*Requirement:*
Quote the lines from the one containing "Toggle the hamburger navigation menu" up to and including the one containing "click(x=969, y=234)", reproducing each without any change.

** START OF Input data **

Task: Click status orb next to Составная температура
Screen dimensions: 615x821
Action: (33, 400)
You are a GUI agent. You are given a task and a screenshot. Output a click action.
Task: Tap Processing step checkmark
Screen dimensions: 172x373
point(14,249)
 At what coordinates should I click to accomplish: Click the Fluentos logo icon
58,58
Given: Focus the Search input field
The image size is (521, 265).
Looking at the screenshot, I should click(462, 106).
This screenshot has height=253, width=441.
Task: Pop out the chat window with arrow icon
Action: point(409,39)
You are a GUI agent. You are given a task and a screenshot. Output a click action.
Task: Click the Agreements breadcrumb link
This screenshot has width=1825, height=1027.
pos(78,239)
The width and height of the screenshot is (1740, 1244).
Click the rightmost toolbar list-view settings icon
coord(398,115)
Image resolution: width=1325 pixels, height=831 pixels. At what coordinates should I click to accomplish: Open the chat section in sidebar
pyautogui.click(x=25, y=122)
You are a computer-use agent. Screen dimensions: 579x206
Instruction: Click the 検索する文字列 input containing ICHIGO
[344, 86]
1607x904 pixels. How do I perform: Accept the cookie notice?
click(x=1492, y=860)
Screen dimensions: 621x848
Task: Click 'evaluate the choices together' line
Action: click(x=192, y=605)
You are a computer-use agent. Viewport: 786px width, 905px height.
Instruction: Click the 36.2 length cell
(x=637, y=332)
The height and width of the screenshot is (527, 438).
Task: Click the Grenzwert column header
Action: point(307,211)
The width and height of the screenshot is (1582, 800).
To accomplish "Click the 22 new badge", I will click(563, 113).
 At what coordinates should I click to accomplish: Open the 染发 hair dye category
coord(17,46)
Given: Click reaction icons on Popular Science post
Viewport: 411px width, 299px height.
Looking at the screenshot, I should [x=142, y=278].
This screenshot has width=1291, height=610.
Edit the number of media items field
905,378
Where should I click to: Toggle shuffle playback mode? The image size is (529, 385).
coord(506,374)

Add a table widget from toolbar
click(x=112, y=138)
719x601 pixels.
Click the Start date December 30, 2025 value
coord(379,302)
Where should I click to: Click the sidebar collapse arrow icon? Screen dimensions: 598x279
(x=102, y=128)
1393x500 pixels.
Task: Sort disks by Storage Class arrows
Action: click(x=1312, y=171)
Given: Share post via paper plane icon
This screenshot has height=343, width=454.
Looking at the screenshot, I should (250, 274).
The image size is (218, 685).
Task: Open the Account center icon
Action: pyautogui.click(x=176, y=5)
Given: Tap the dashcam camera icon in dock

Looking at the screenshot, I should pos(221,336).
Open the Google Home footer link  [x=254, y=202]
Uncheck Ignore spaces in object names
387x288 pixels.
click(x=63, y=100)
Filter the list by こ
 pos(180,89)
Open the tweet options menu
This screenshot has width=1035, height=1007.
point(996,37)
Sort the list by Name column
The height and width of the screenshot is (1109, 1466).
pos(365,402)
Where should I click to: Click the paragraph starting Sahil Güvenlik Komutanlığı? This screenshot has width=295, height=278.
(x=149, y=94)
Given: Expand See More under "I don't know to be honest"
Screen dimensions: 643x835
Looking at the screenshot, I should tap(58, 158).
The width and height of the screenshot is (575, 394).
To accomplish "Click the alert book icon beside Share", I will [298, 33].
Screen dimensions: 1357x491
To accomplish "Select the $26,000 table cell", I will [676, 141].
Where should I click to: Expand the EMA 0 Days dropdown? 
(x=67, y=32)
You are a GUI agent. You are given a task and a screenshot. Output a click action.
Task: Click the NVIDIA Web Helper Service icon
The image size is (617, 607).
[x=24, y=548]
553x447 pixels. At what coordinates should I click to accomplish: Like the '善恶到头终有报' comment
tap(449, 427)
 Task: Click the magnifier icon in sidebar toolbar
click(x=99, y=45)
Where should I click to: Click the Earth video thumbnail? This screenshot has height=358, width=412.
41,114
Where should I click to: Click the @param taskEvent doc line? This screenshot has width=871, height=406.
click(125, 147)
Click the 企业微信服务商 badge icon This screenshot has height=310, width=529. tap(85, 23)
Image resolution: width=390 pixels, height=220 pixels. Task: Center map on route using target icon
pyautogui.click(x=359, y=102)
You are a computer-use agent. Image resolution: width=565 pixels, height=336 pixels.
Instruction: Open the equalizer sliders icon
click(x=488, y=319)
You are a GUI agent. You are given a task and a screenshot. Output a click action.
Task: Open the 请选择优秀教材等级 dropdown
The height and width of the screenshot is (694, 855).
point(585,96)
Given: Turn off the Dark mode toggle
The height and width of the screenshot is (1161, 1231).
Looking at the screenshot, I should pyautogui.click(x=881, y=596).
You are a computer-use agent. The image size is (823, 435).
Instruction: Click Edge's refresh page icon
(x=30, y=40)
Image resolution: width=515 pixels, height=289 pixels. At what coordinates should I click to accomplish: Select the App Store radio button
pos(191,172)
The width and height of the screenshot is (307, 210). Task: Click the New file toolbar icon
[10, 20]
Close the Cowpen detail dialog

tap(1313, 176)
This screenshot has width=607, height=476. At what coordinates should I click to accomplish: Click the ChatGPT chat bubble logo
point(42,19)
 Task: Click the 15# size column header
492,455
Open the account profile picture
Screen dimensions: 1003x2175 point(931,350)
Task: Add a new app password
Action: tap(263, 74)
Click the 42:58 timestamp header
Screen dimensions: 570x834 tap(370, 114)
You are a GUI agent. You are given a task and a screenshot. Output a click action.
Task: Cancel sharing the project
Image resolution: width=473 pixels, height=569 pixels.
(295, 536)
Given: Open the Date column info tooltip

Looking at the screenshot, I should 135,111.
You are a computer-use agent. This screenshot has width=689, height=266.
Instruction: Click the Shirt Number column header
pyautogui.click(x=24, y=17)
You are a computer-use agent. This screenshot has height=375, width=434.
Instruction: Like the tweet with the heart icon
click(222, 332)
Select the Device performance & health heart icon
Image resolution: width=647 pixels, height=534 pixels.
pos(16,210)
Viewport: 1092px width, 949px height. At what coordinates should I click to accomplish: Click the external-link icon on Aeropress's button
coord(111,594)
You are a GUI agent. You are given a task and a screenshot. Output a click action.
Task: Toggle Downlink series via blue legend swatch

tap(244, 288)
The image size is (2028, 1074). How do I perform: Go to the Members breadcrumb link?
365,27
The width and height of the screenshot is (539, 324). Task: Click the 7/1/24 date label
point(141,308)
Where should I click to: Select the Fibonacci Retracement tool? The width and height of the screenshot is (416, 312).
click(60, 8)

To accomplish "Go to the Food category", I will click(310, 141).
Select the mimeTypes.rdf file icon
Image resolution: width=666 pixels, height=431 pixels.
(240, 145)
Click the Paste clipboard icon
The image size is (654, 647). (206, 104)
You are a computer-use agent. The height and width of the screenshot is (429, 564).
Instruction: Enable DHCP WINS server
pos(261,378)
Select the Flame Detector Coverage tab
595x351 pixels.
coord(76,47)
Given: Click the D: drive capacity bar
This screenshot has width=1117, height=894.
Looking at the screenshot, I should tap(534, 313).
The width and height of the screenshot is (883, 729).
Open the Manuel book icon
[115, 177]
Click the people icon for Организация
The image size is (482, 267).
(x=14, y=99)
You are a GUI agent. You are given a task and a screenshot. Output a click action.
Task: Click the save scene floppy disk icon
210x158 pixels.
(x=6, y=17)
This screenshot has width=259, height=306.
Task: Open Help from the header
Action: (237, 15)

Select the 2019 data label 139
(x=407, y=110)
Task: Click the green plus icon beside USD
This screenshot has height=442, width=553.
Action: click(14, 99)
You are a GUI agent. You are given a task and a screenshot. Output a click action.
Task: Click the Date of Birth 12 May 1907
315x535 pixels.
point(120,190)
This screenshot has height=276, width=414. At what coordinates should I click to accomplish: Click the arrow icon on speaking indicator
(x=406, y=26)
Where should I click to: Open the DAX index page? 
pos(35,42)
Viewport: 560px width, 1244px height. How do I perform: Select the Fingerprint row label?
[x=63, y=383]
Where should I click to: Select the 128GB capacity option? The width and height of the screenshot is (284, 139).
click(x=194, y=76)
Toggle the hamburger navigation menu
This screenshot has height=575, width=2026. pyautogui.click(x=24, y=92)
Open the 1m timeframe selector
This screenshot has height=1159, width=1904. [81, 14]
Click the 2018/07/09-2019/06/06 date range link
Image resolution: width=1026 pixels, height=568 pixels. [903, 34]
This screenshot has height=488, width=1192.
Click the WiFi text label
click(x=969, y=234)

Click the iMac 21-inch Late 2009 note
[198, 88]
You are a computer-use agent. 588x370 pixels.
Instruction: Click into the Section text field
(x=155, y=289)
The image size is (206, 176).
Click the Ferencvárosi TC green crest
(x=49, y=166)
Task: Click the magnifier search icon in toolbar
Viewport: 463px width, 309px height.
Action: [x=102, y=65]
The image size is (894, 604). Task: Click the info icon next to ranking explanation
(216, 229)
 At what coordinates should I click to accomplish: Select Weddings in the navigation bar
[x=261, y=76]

** END OF Input data **

*Exercise response:*
Toggle the hamburger navigation menu
This screenshot has height=575, width=2026. pyautogui.click(x=24, y=92)
Open the 1m timeframe selector
This screenshot has height=1159, width=1904. [81, 14]
Click the 2018/07/09-2019/06/06 date range link
Image resolution: width=1026 pixels, height=568 pixels. [903, 34]
This screenshot has height=488, width=1192.
Click the WiFi text label
click(x=969, y=234)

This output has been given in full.